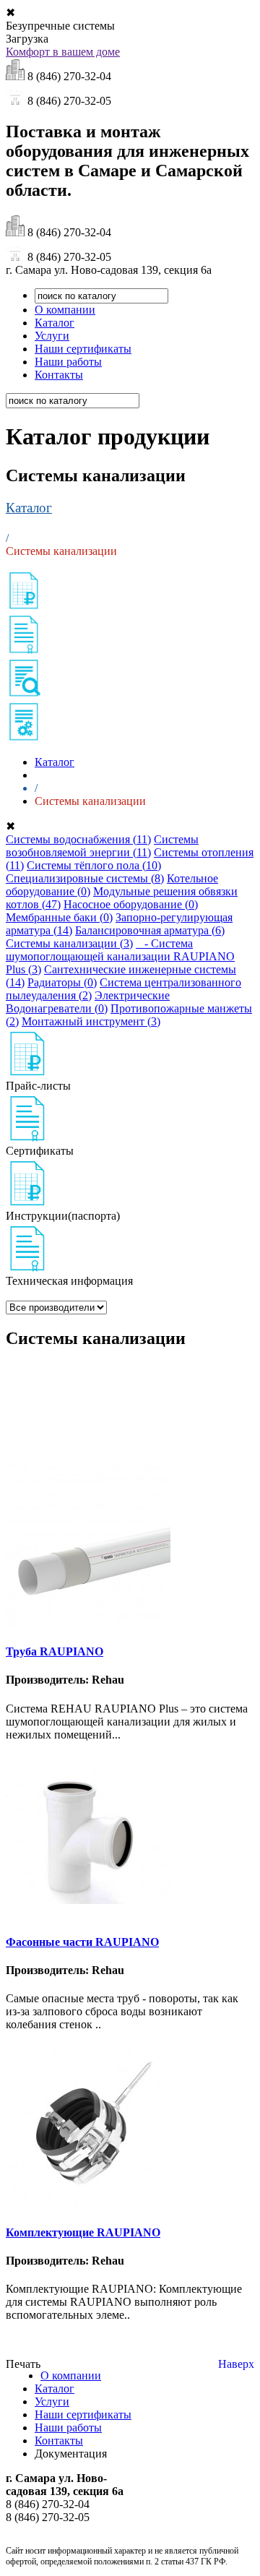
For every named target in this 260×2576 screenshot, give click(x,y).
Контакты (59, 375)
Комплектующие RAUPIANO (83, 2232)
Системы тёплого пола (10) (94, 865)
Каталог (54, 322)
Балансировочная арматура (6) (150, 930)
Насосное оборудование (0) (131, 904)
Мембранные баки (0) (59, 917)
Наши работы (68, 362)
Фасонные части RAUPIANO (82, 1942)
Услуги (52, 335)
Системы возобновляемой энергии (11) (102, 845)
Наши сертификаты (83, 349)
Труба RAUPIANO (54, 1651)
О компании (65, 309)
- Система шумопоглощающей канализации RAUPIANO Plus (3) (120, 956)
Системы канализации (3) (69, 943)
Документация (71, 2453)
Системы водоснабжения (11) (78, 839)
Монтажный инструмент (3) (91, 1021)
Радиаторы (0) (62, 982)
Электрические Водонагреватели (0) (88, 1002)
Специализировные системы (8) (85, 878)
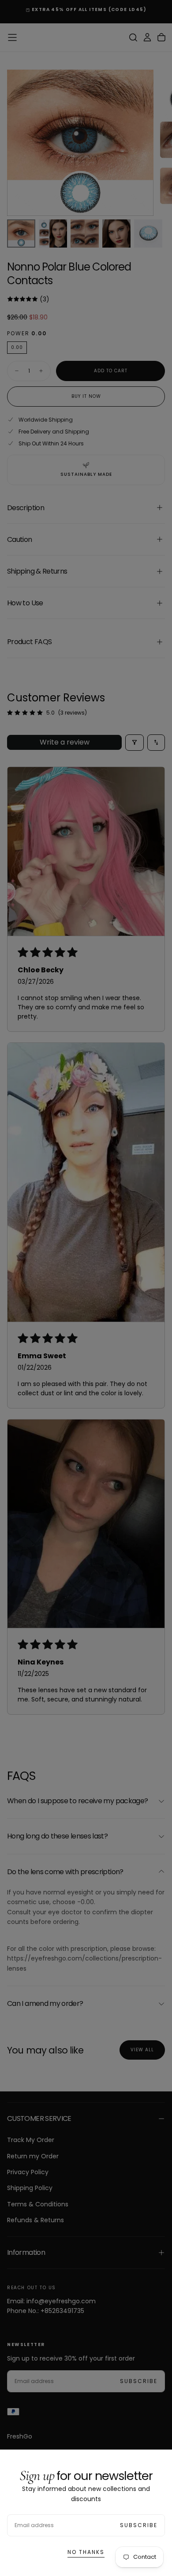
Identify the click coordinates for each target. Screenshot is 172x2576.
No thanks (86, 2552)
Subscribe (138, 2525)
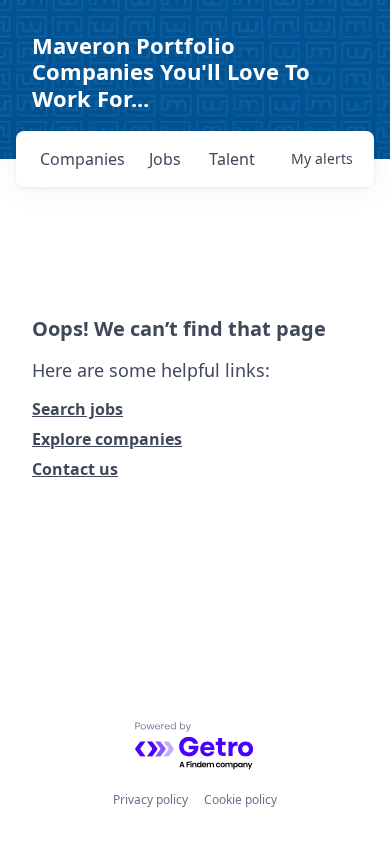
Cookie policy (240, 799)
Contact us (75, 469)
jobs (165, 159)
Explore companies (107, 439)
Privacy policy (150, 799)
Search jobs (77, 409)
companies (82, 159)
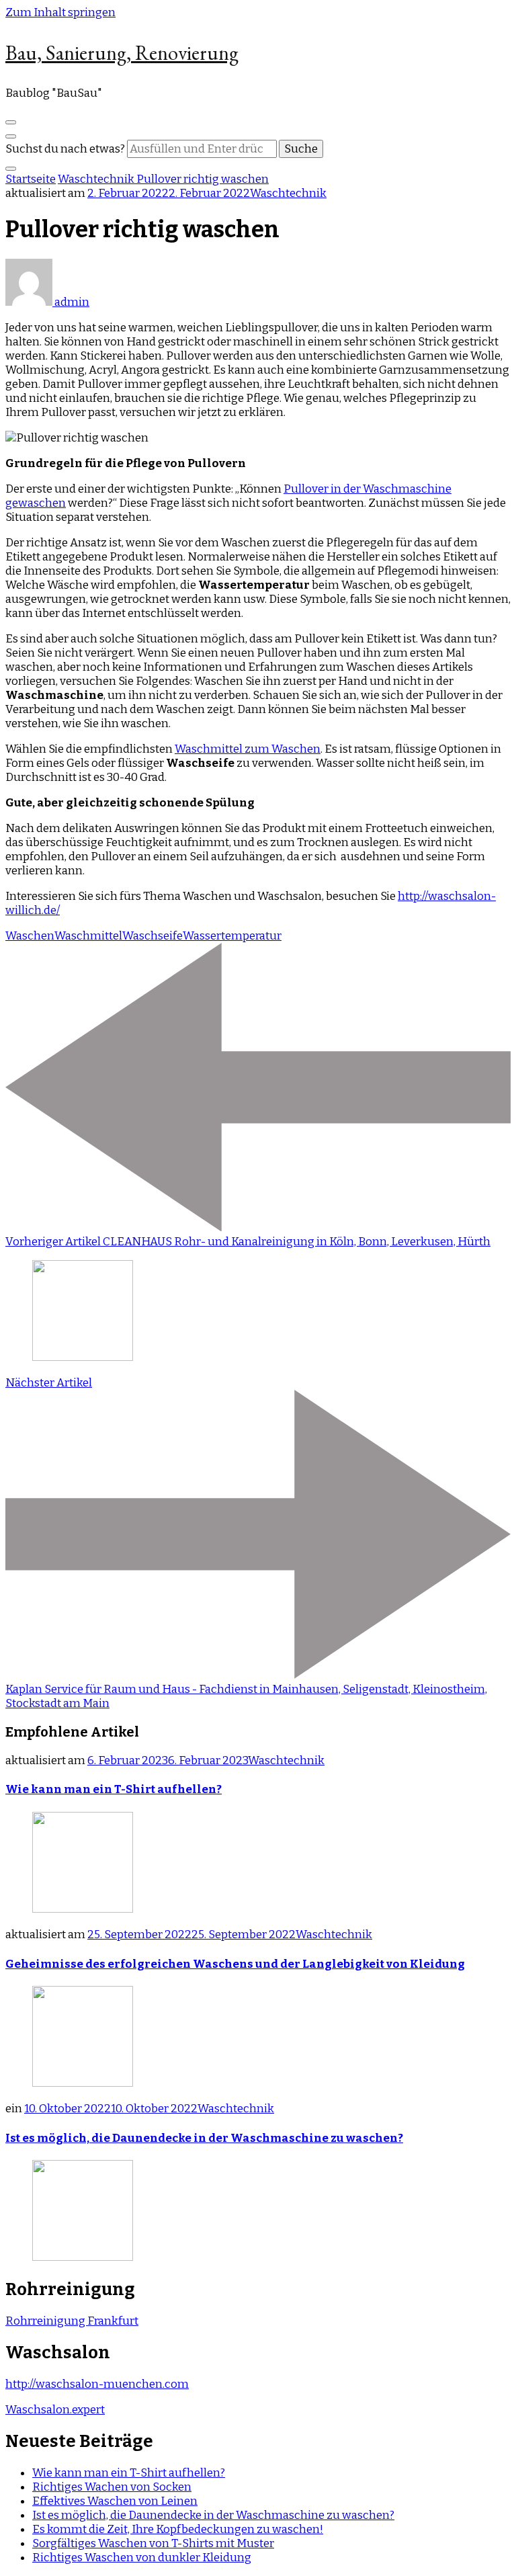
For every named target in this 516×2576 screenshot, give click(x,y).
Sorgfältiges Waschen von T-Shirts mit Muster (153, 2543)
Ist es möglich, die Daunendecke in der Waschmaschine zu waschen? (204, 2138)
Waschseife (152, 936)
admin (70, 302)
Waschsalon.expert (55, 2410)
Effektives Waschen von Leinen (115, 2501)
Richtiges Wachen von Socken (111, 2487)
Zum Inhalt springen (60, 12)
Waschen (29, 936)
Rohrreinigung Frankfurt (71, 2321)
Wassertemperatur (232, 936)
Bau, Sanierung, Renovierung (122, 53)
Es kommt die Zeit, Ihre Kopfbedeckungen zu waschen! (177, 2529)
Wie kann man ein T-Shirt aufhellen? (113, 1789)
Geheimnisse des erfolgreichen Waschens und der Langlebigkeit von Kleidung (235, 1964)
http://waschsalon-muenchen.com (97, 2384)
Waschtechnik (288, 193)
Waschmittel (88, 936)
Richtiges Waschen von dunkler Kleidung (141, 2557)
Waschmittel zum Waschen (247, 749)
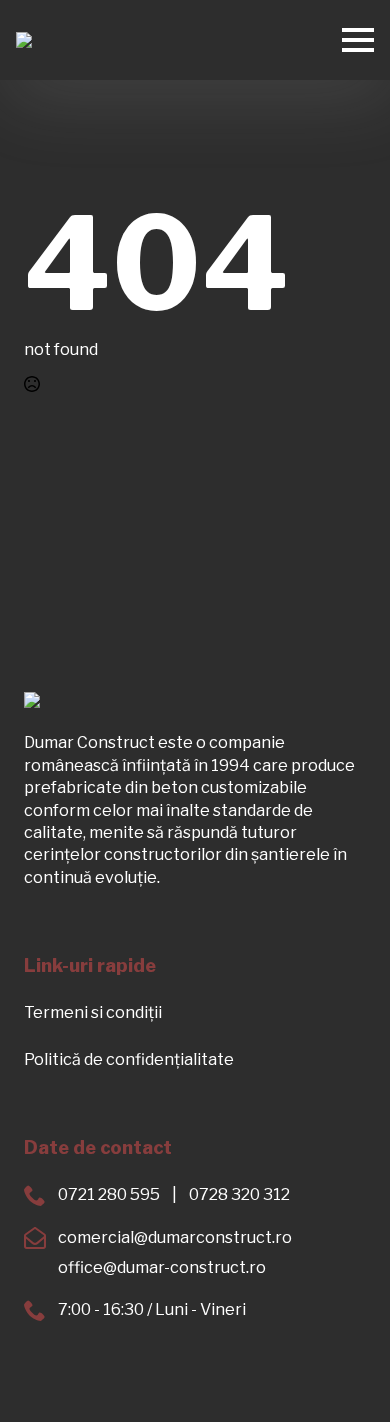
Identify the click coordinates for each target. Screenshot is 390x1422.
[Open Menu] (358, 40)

Work task:
Reproduce word for word, with pictures dropped, only the part of the material above that opens with the line containing "Privacy policy (150, 799)" and closes with the line containing "Waschen (29, 936)".

Exercise solution:
Privacy policy (150, 799)
Search jobs (77, 409)
companies (82, 159)
For every named target in this 516×2576 screenshot, give click(x,y).
Sorgfältiges Waschen von T-Shirts mit Muster (153, 2543)
Ist es möglich, die Daunendecke in der Waschmaschine zu waschen? (204, 2138)
Waschseife (152, 936)
admin (70, 302)
Waschsalon.expert (55, 2410)
Effektives Waschen von Leinen (115, 2501)
Richtiges Wachen von Socken (111, 2487)
Zum Inhalt springen (60, 12)
Waschen (29, 936)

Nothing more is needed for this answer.